Y cuando nos sentimos así el universo conspira y todo parece encajar de manera perfecta para alcanzar lo que queremos. No digo que no existan problemas, ni mucho menos que no nos encontremos con dificultades y tropiezos. Es solo que, desde nuestra perspectiva, todo es simple y fácil de resolver. De repente todo se puede. Todo vale la pena.
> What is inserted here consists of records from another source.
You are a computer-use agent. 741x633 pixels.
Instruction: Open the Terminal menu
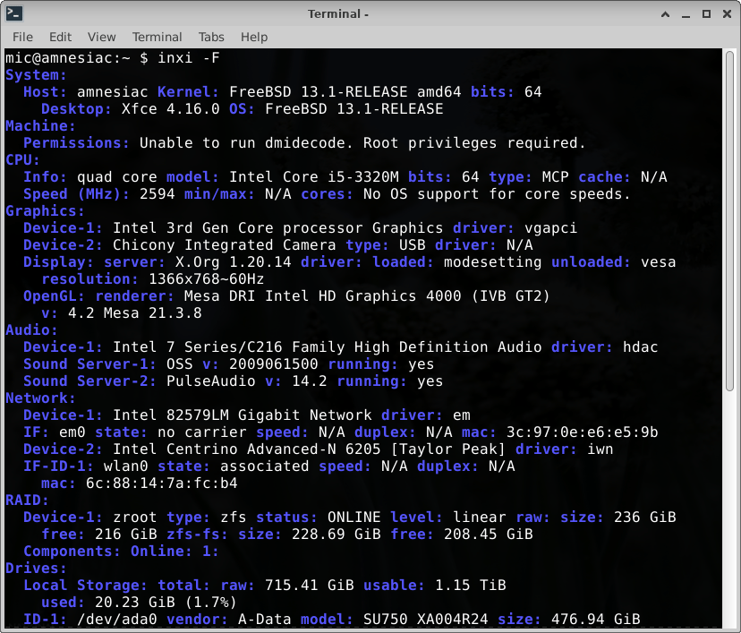pos(157,37)
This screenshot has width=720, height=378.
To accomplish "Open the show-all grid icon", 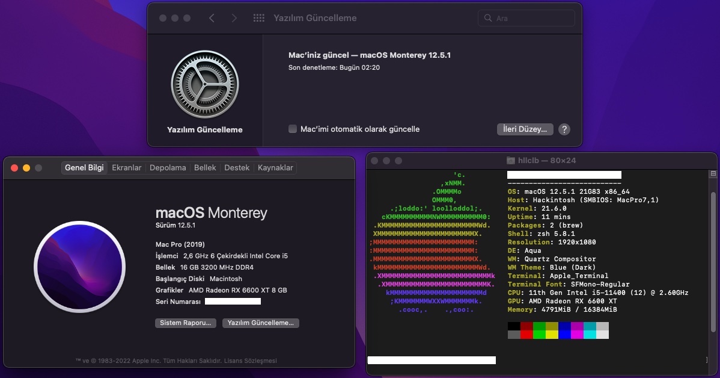I will (259, 18).
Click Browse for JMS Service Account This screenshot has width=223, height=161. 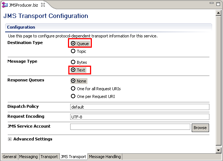tap(200, 128)
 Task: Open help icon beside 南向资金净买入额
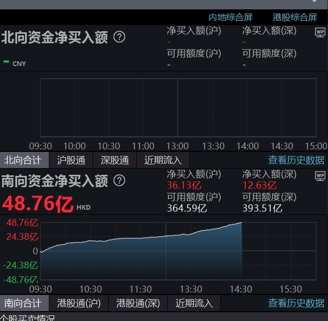(119, 181)
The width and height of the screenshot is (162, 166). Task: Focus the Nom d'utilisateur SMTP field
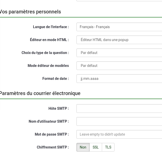pos(119,121)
Nuestra actitud y disposición a que las cosas funcionen es tan clara y positiva, que todo se da. Es increíble palpar el poder que la maternidad despierta en nosotras. La capacidad de hacernos cambiar, de sacar lo mejor de todo y de todos. Las ganas de perseverar y sobreponernos que poseemos comienza a ser infinita.

Rodeada, física y virtualmente, de tantas mujeres poderosas, he terminado de confirmar que mi teoría, no es una teoría. Veo como se cumple a diario, todo el tiempo. Tengo la certeza de que lo que les digo no es simple palabrería, es pura realidad. Sin importar cuales sean los retos que la vida nos imponga, el poder que despierta en nosotras la maternidad, nos posibilita para salir adelante con optimismo, decisión, amor y felicidad. Lo veo en mi propia madre, en Bren, en Elva, en Oli, en Silvia, en mi vecina, en mis primas, en mis amigas, en el ejemplo que me dio mi abuela.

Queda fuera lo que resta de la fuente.